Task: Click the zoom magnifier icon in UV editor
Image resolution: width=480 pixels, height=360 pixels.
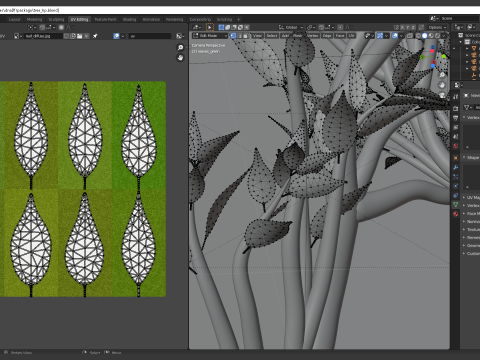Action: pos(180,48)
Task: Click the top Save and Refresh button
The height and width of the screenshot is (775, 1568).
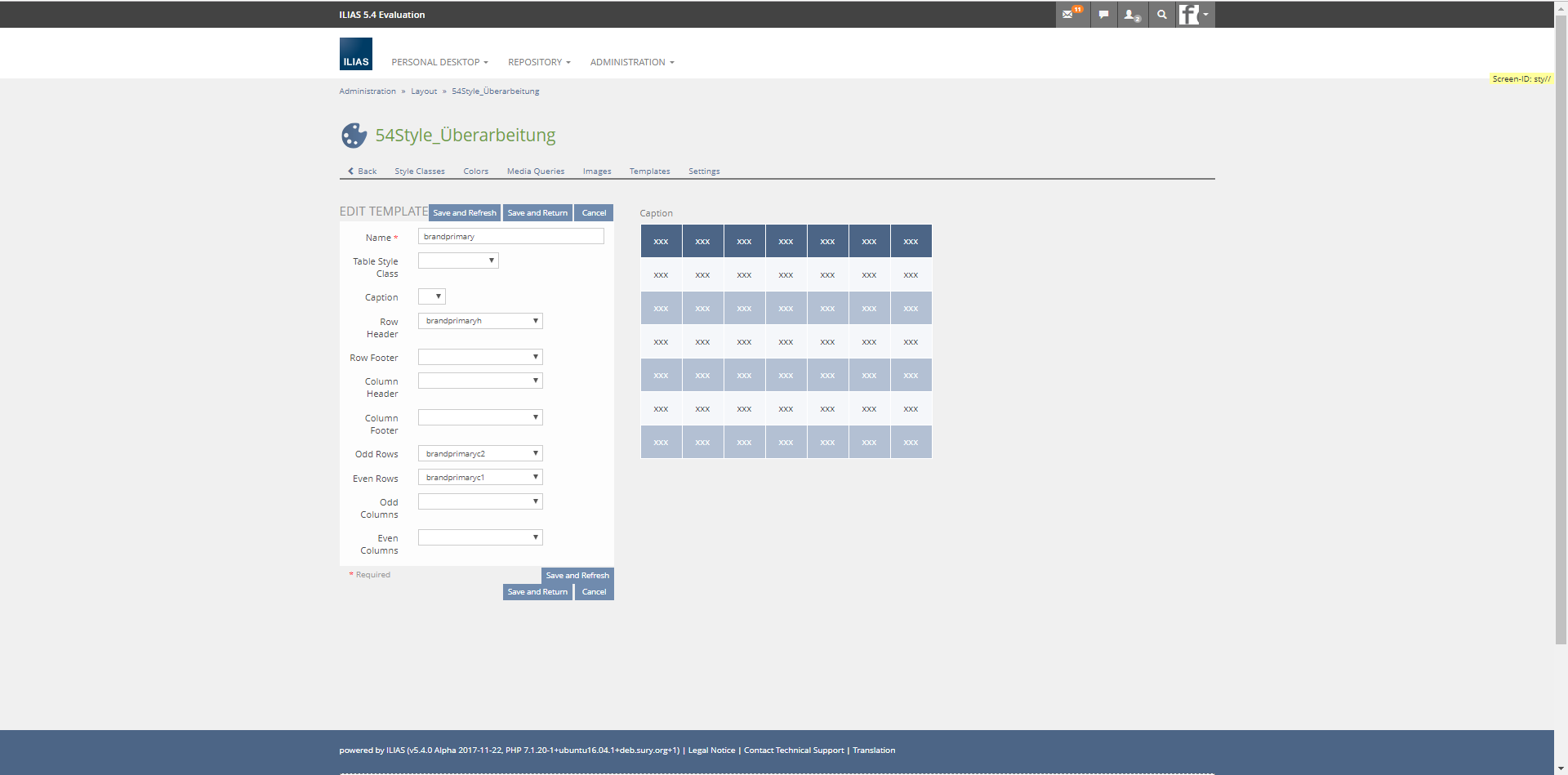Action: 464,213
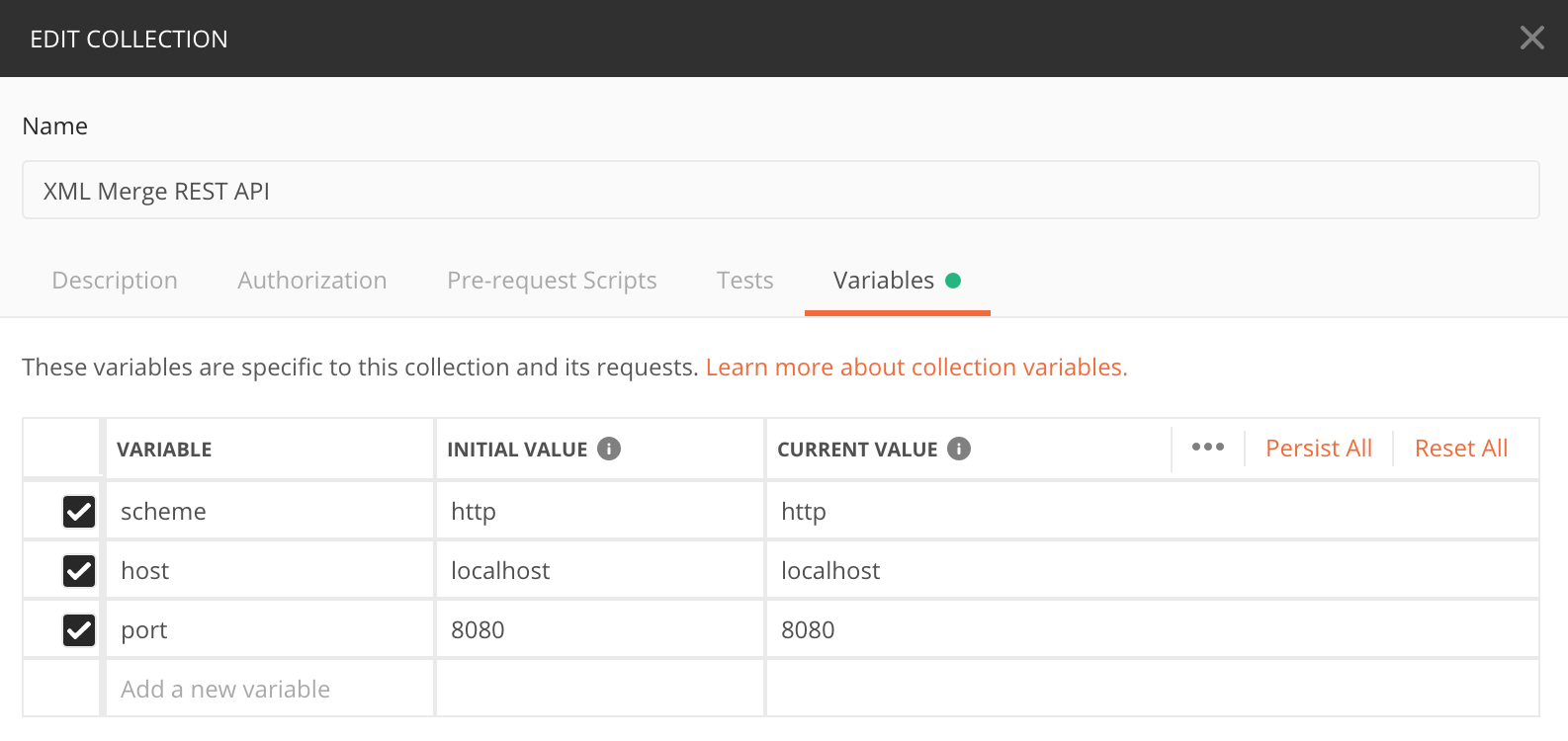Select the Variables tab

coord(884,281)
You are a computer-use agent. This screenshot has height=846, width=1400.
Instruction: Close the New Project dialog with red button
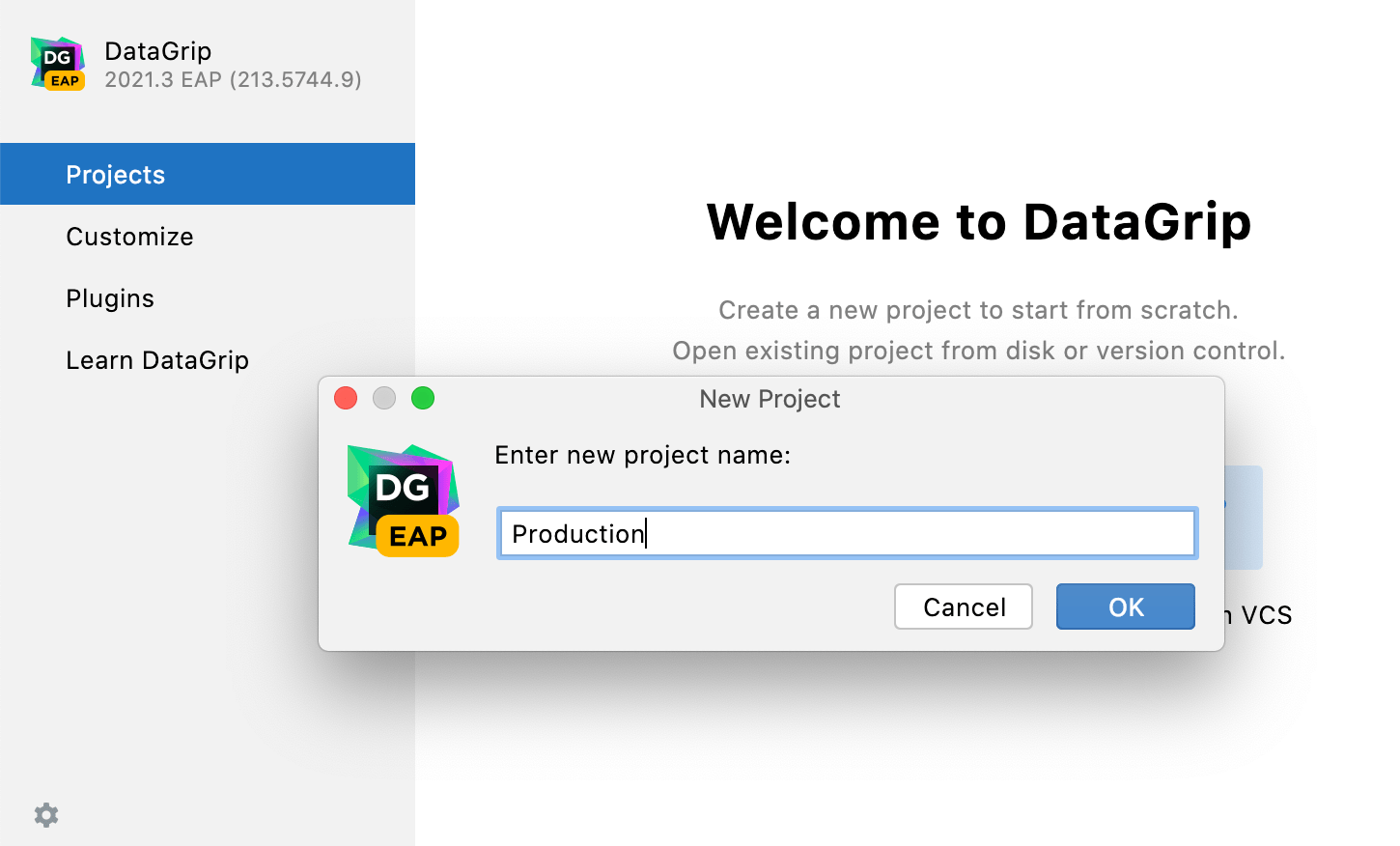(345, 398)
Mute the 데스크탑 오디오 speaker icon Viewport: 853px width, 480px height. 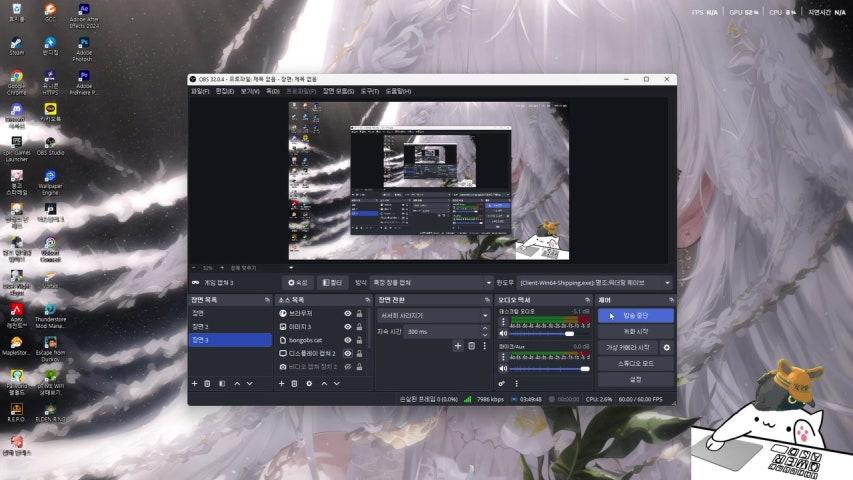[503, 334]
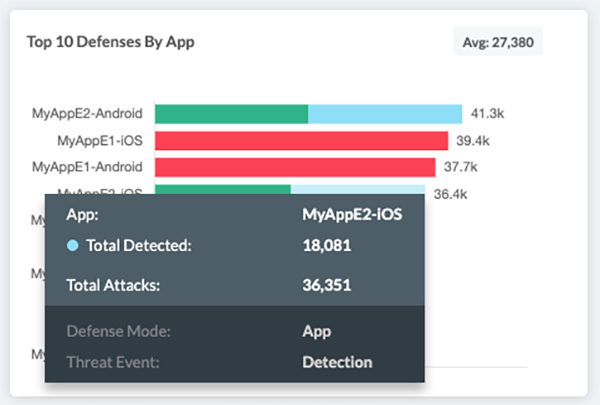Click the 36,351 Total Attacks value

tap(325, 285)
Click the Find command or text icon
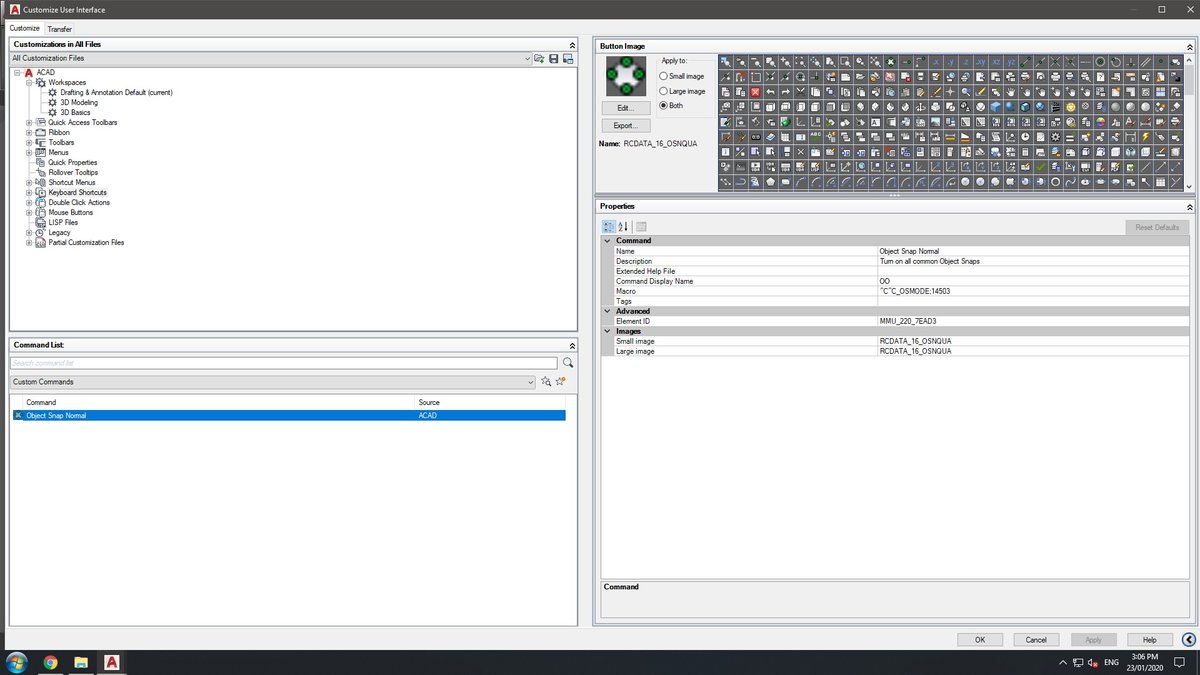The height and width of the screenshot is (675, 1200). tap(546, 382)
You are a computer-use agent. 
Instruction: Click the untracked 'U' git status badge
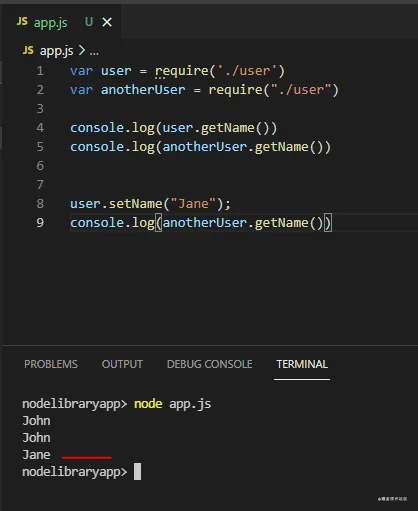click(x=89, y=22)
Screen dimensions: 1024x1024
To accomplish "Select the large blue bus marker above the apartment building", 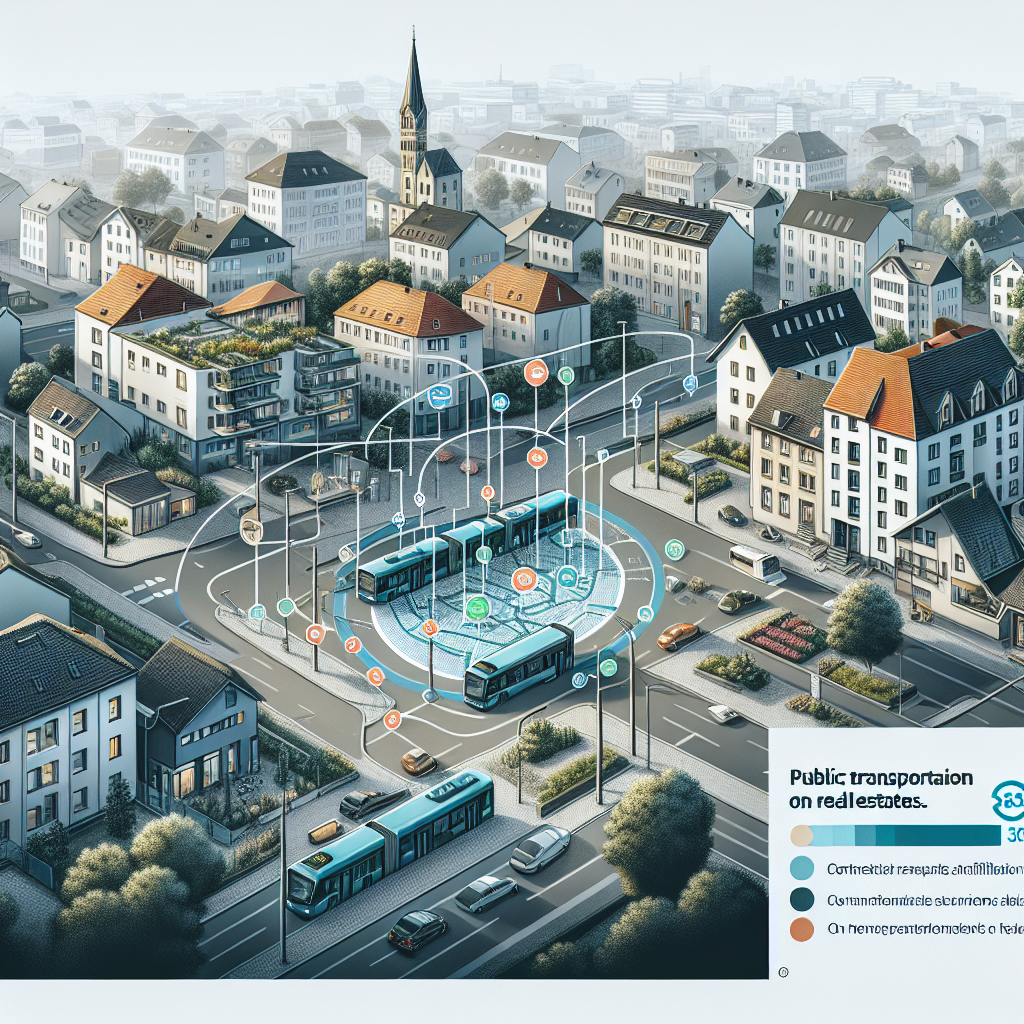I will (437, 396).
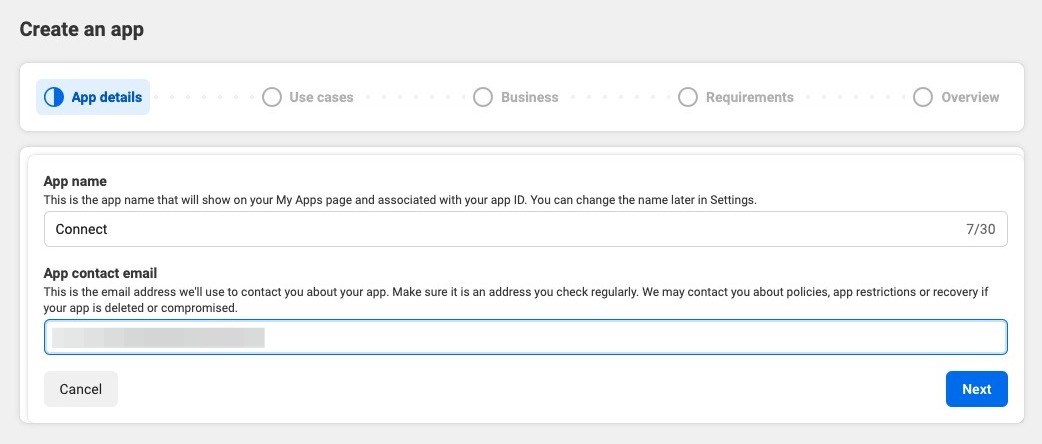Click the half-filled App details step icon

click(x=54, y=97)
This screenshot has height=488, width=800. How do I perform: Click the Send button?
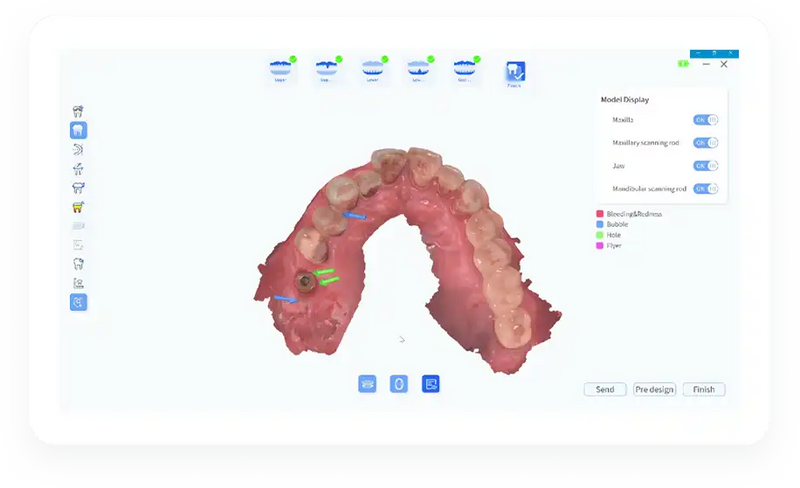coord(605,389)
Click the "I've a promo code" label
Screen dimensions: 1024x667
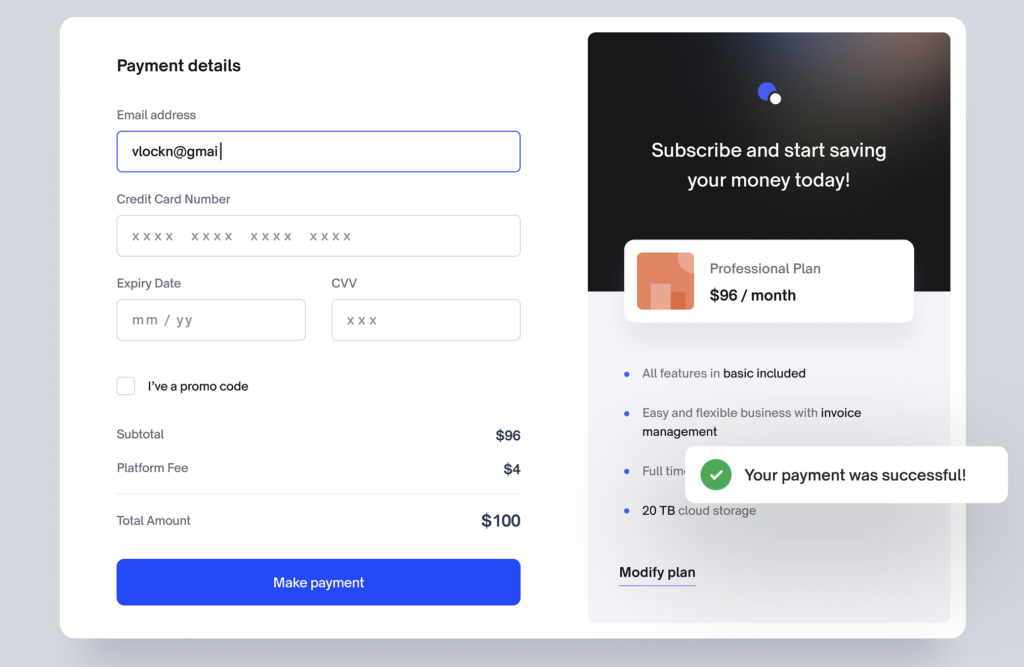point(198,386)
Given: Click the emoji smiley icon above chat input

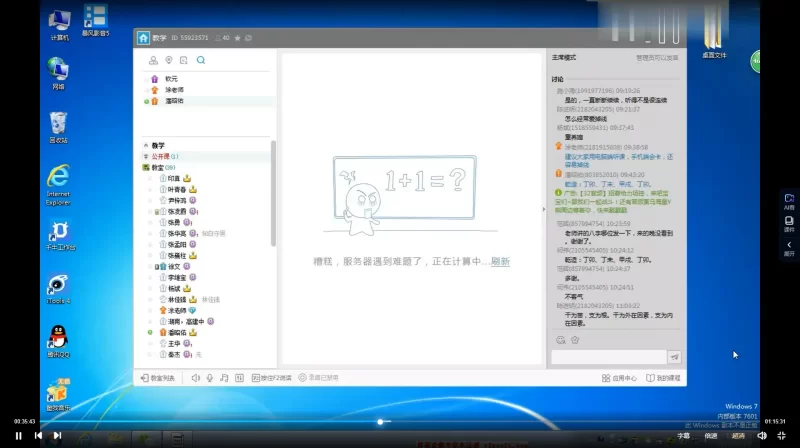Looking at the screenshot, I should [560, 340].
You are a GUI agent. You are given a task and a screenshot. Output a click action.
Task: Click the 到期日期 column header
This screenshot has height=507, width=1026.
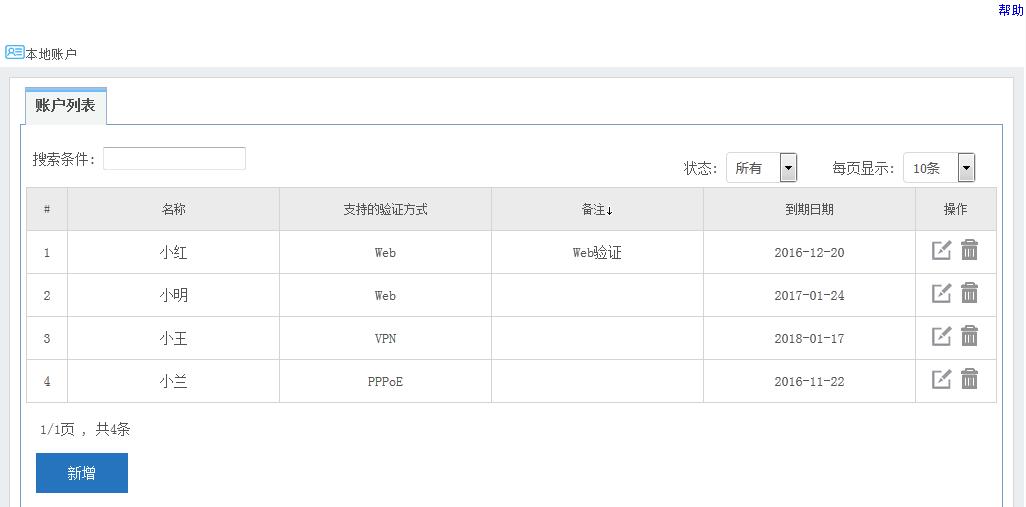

|---|

▸ **WHAT IS EXPECTED**: State how many lines contain the word "agent" across the listing, and give no other text.

▸ **YOUR SOLUTION**: 3